**WHAT THIS TASK INVOLVES**
Copy the following lines exactly as they appear.

**Records for locating the described items**
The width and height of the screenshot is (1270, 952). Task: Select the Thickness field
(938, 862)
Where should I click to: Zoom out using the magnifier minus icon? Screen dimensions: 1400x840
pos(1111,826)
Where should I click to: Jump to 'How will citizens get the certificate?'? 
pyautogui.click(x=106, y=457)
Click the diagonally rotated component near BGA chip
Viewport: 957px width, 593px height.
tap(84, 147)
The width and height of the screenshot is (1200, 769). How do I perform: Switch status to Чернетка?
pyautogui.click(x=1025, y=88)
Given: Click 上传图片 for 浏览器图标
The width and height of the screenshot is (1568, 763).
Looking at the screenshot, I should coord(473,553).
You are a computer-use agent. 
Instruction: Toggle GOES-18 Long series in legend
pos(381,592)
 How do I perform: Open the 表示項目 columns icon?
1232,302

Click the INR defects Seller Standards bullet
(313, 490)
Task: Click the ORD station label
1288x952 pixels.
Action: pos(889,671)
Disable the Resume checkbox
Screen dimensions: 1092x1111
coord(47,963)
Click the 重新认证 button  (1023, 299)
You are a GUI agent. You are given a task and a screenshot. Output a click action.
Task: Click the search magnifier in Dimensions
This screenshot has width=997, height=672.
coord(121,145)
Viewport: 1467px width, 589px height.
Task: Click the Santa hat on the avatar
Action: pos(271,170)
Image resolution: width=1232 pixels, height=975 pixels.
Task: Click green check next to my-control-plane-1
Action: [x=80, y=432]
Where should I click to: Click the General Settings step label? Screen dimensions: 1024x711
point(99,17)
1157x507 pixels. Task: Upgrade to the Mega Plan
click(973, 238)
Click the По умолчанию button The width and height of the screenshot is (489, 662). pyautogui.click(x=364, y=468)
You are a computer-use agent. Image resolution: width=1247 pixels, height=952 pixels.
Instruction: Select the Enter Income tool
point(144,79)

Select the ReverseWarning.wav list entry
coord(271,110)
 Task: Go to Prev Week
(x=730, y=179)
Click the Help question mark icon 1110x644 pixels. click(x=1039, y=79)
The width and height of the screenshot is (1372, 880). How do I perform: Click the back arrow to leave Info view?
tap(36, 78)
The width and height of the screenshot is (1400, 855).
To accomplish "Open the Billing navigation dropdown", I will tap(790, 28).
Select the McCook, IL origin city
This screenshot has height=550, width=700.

**TASK SOLUTION**
The width and height of the screenshot is (1270, 952). Task: Select the Thickness field
(938, 862)
Where should I click to: Zoom out using the magnifier minus icon? Screen dimensions: 1400x840
pos(1111,826)
Where should I click to: Jump to 'How will citizens get the certificate?'? 
pyautogui.click(x=106, y=457)
Click the diagonally rotated component near BGA chip
Viewport: 957px width, 593px height.
tap(84, 147)
The width and height of the screenshot is (1200, 769). How do I perform: Switch status to Чернетка?
pyautogui.click(x=1025, y=88)
Given: Click 上传图片 for 浏览器图标
The width and height of the screenshot is (1568, 763).
Looking at the screenshot, I should coord(473,553).
You are a computer-use agent. 
Instruction: Toggle GOES-18 Long series in legend
pos(381,592)
 How do I perform: Open the 表示項目 columns icon?
1232,302

Click the INR defects Seller Standards bullet
(313, 490)
Task: Click the ORD station label
1288x952 pixels.
Action: pos(889,671)
Disable the Resume checkbox
Screen dimensions: 1092x1111
coord(47,963)
Click the 重新认证 button  (1023, 299)
You are a GUI agent. You are given a task and a screenshot. Output a click action.
Task: Click the search magnifier in Dimensions
This screenshot has width=997, height=672.
coord(121,145)
Viewport: 1467px width, 589px height.
Task: Click the Santa hat on the avatar
Action: pos(271,170)
Image resolution: width=1232 pixels, height=975 pixels.
Task: Click green check next to my-control-plane-1
Action: [x=80, y=432]
Where should I click to: Click the General Settings step label? Screen dimensions: 1024x711
point(99,17)
1157x507 pixels. Task: Upgrade to the Mega Plan
click(973, 238)
Click the По умолчанию button The width and height of the screenshot is (489, 662). pyautogui.click(x=364, y=468)
You are a computer-use agent. Image resolution: width=1247 pixels, height=952 pixels.
Instruction: Select the Enter Income tool
point(144,79)

Select the ReverseWarning.wav list entry
coord(271,110)
 Task: Go to Prev Week
(x=730, y=179)
Click the Help question mark icon 1110x644 pixels. click(x=1039, y=79)
The width and height of the screenshot is (1372, 880). How do I perform: Click the back arrow to leave Info view?
tap(36, 78)
The width and height of the screenshot is (1400, 855).
To accomplish "Open the Billing navigation dropdown", I will tap(790, 28).
Select the McCook, IL origin city
This screenshot has height=550, width=700.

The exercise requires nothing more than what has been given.